» TEXT FOR ANALYSIS:

---+---

Adding radiotherapy to androgen-deprivation therapy for locally advanced prostate cancer improves overall survival 30% in the long term, according to a report published online Feb. 17 in the Journal of Clinical Oncology.

Radiotherapy also improves disease-specific outcomes when added to androgen-deprivation therapy (ADT), and its benefits “are achieved without major detriment in terms of long-term toxicity,” said Dr. Malcolm D. Mason of Cardiff University and Velindre Hospital, Wales, and his associates.

These long-term results from this international randomized, controlled trial confirm that the previously reported short-term survival benefits are maintained for a median follow-up of 8 years and “firmly establish the role of radiotherapy” for locally advanced prostate cancer, they said.

“Recent data suggest that some men with T3-4 disease are still being managed with ADT alone. Although there are undoubtedly patients for whom [radiotherapy] or indeed any curative therapy would be inappropriate because of age, comorbidity, or other factors, we conclude that patients with clinically node-negative, locally advanced prostate cancer who are suitable for additional radiotherapy should be offered that option – an opinion shared by European and North American guidelines,” Dr. Mason and his associates noted.

The trial, which the investigators described as the largest to compare the two approaches to prostate cancer, enrolled 1,205 patients during 1995-2005 and followed them through the end of 2010. The median patient age at baseline was 70 years. There were 465 deaths.

A total of 260 deaths occurred with ADT alone, compared with 205 with ADT plus radiotherapy. Median overall survival time was 9.7 years for ADT alone, compared with 10.9 years for ADT plus radiotherapy. Ten-year overall survival was 49% for ADT alone, compared with 55% for ADT plus radiotherapy.

Prostate cancer–specific mortality also declined markedly with the addition of radiotherapy to ADT (hazard ratio, 0.46). Time to disease progression was extended with radiotherapy. And the rate of progression-free survival at 10 years was 46% with ADT alone, compared with 74% when radiotherapy was added, Dr. Mason and his associates said (J. Clin. Oncol. 2015 Feb. 17 [doi:10.1200/JCO.2014.57.7510] ).

---+---

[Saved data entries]
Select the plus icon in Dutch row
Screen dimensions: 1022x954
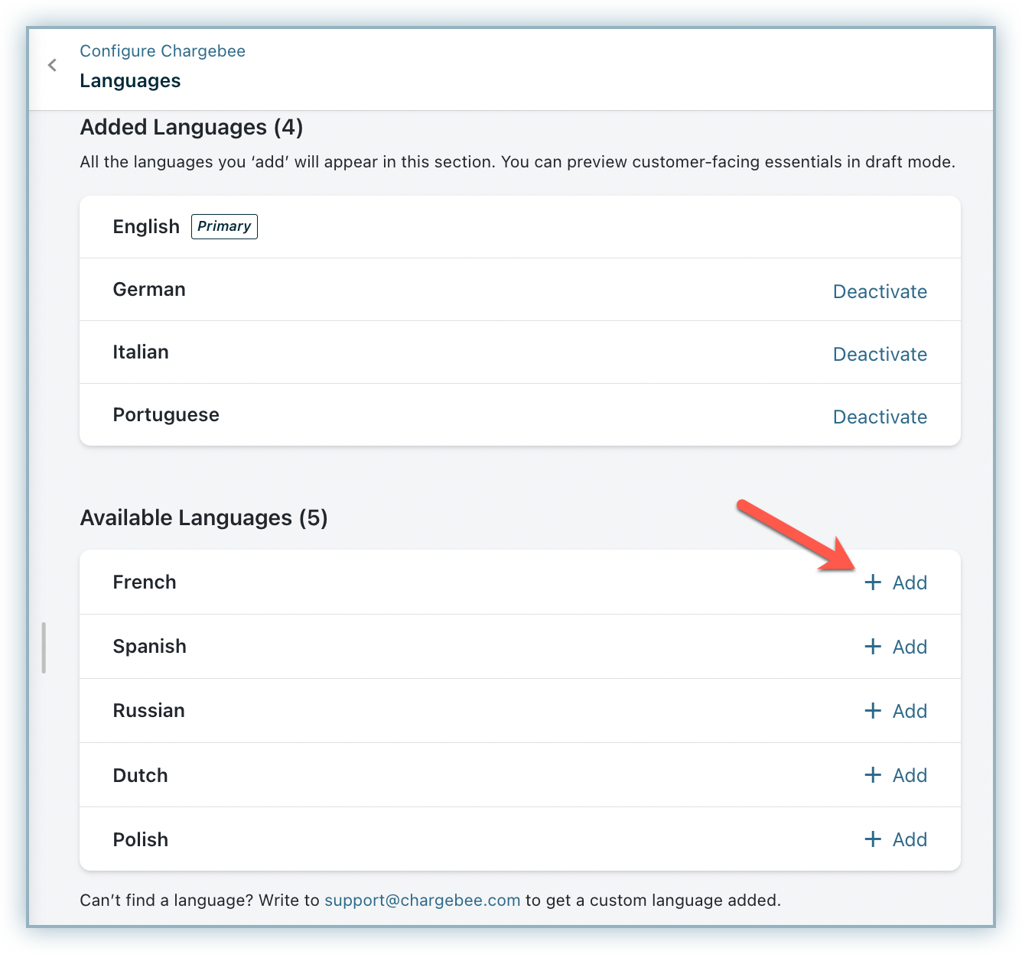pos(872,775)
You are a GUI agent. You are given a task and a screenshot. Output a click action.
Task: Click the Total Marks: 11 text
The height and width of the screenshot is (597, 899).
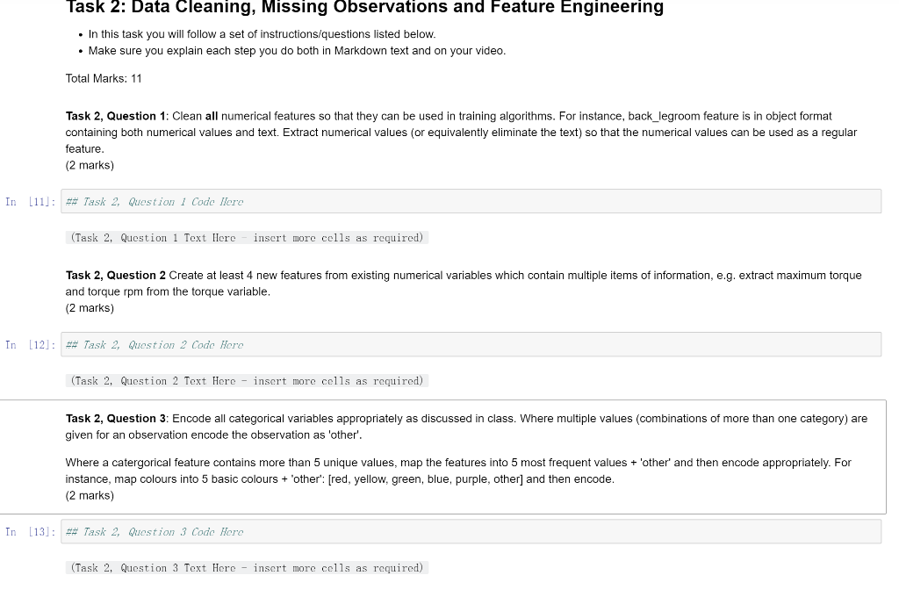pos(103,78)
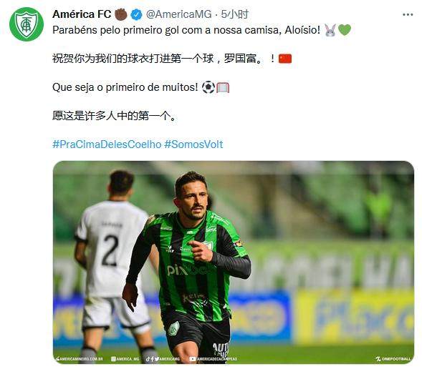Open the #PraCimaDelesCoelho hashtag

click(x=107, y=144)
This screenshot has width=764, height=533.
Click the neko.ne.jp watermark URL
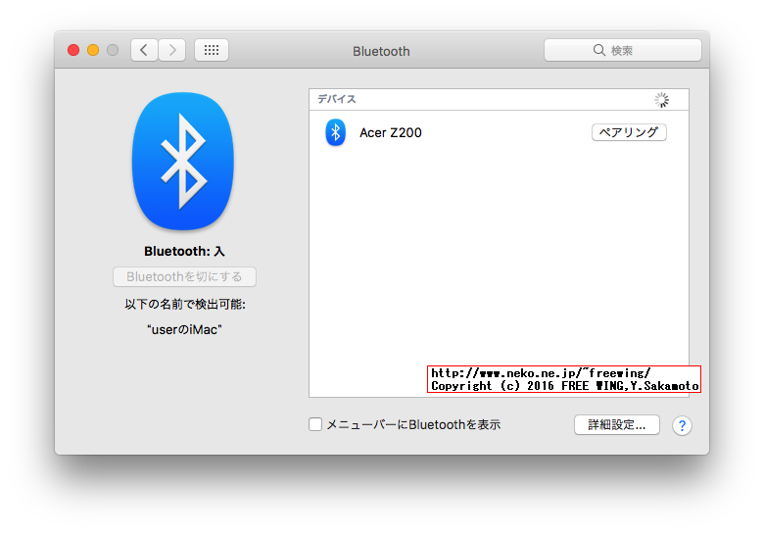point(541,373)
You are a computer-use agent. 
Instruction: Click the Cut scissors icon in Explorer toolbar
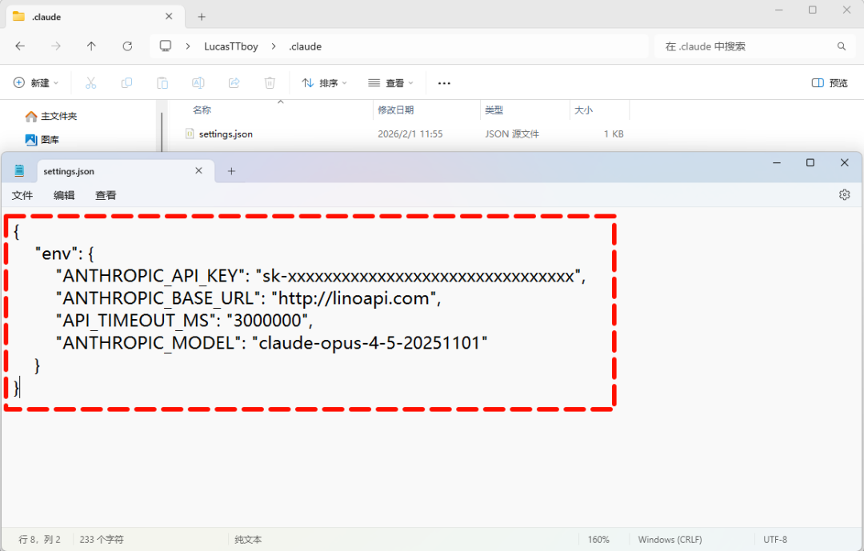click(x=90, y=83)
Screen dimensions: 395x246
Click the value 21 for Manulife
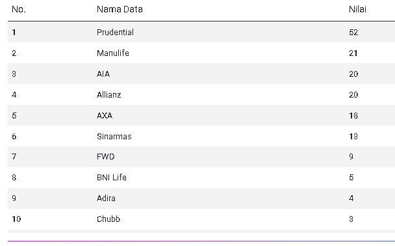(353, 53)
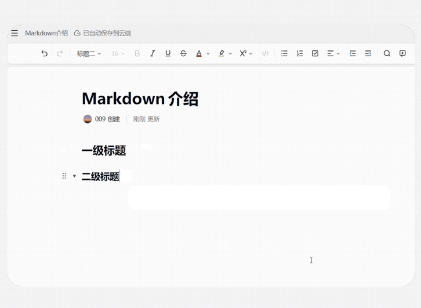Insert a bulleted list
Image resolution: width=421 pixels, height=308 pixels.
pyautogui.click(x=284, y=53)
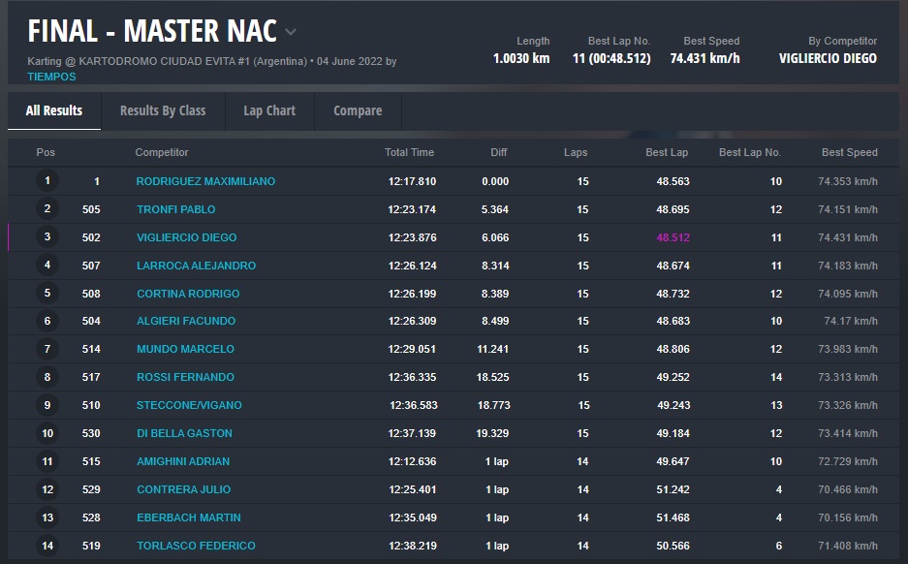Click the Best Lap column header

(x=667, y=152)
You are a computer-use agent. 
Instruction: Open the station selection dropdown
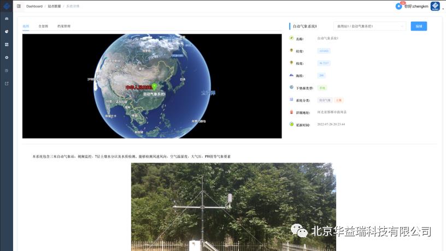[x=369, y=26]
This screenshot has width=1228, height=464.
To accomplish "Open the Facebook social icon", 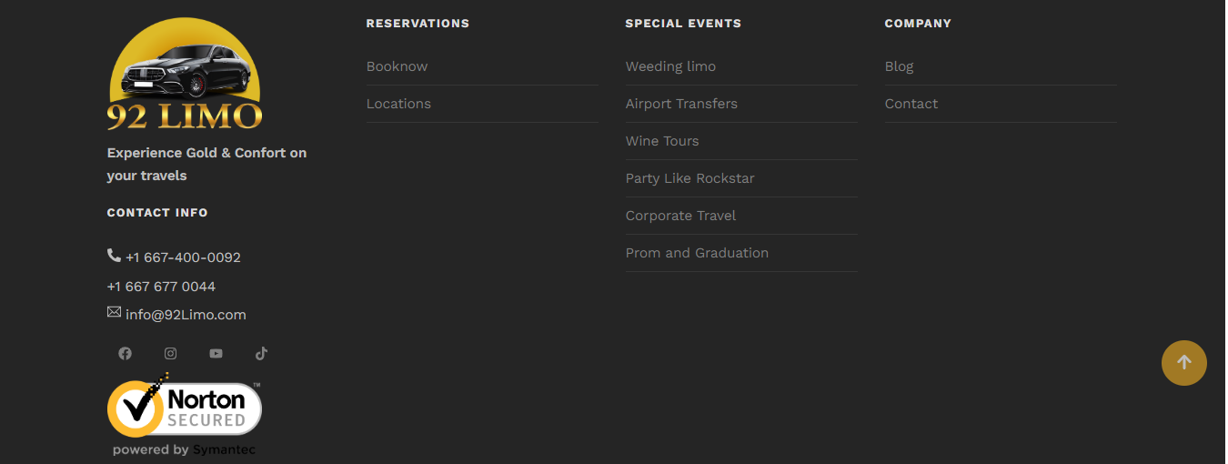I will pos(125,354).
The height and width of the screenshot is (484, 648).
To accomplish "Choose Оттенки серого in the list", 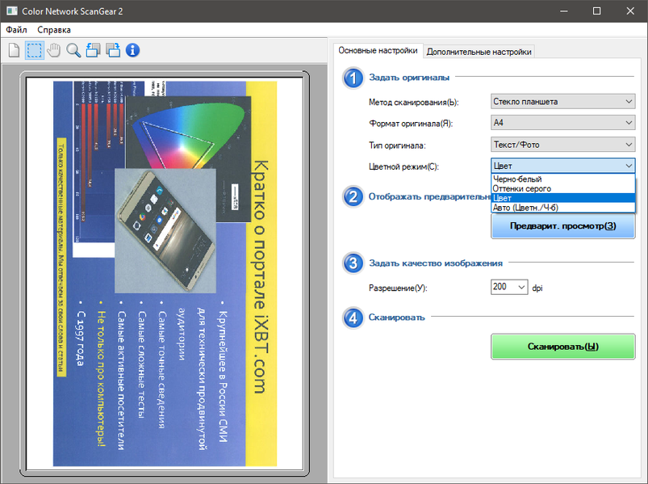I will coord(563,188).
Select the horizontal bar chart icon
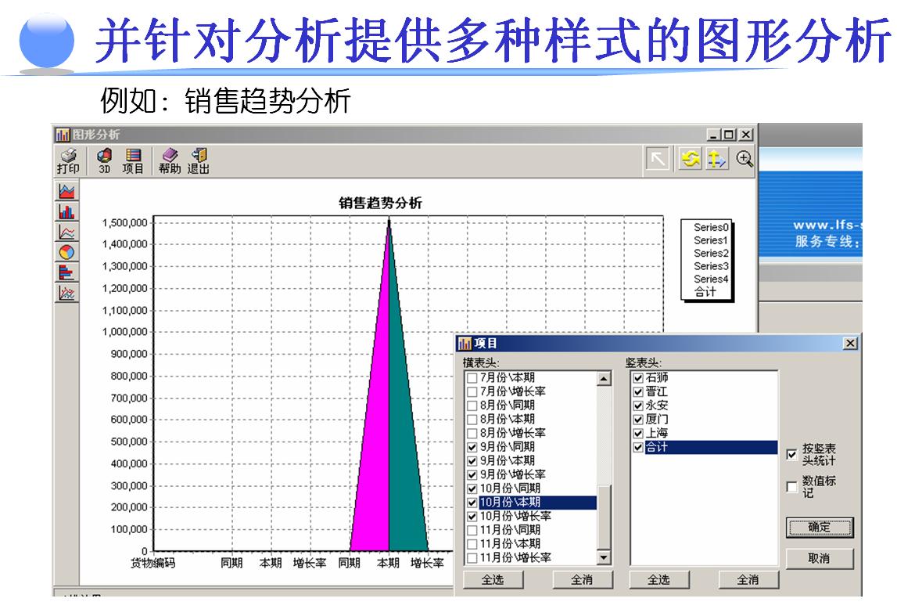The image size is (897, 602). point(67,272)
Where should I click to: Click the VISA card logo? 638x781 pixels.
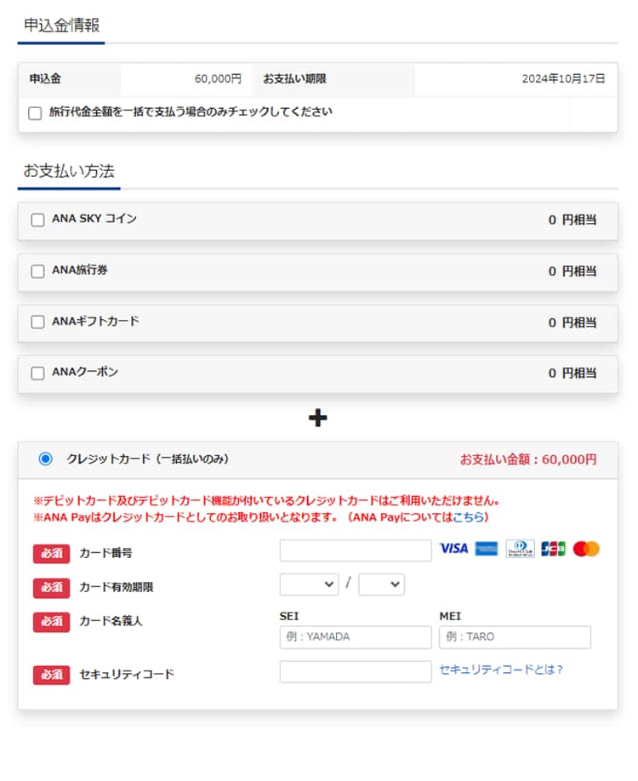click(x=453, y=549)
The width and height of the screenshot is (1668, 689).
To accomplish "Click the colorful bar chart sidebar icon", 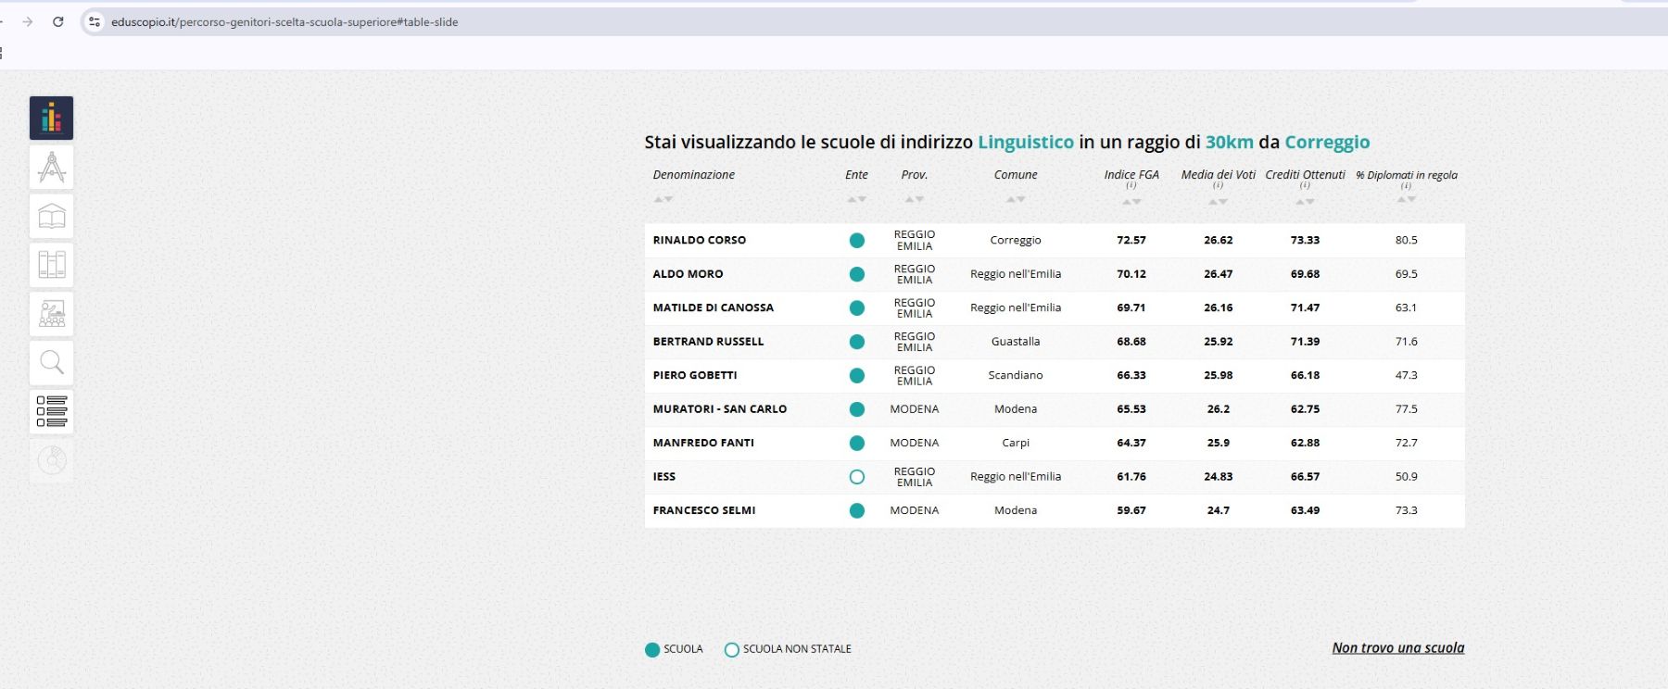I will click(x=52, y=119).
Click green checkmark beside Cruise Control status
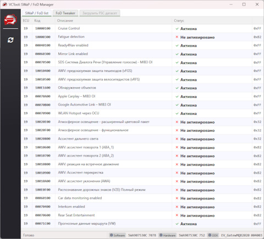264x239 pixels. [x=177, y=29]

---+---

» THINGS TO DO:
1) Answer these questions using the report on the prostate cancer trial:
(a) How many patients did the trial enroll, and over what years?
(b) What was the median overall survival time with ADT alone and with ADT plus radiotherapy?
(c) What was the 10-year progression-free survival rate in each group?
2) Pick up the report on the prostate cancer trial after its final sentence, and write a further paragraph or two in the same news style.

» RESPONSES TO THE TASKS:
1)
(a) 1,205 patients, enrolled during 1995-2005.
(b) 9.7 years with ADT alone and 10.9 years with ADT plus radiotherapy.
(c) 46% with ADT alone and 74% with ADT plus radiotherapy.

2)
“The radiotherapy technique used in our trial reflects the prevailing treatment philosophies of the time. The study predated outcome data from randomized trials of dose-escalated radiotherapy, and the radiotherapy doses used here are modest by modern standards,” they noted.

The addition of radiotherapy had “a detectable, although modest” impact on toxicity, with small increases in the number of patients who experienced impotence, urinary frequency, ischemia, or hypertension. Bowel-related adverse effects were more frequent with the addition of radiotherapy, but most were grade 1 or 2. Any toxic effects of grade 3 or higher were of short duration, “and we would suggest that the toxicity of radiotherapy should not be regarded as a barrier to its routine use in this patient population,” the researchers said.

The National Cancer Institute, the Canadian Cancer Society Research Institute, the United Kingdom Medical Research Council, and the United Kingdom National Cancer Research Network supported the study. Dr. Mason disclosed ties to Sanofi and Dendreon; his associates reported ties to MIOT Institute Chennai, BiPar/Sanofi-Aventis, Novartis, Pfizer, Janssen Pharmaceuticals, Astellas Pharma, and B&C.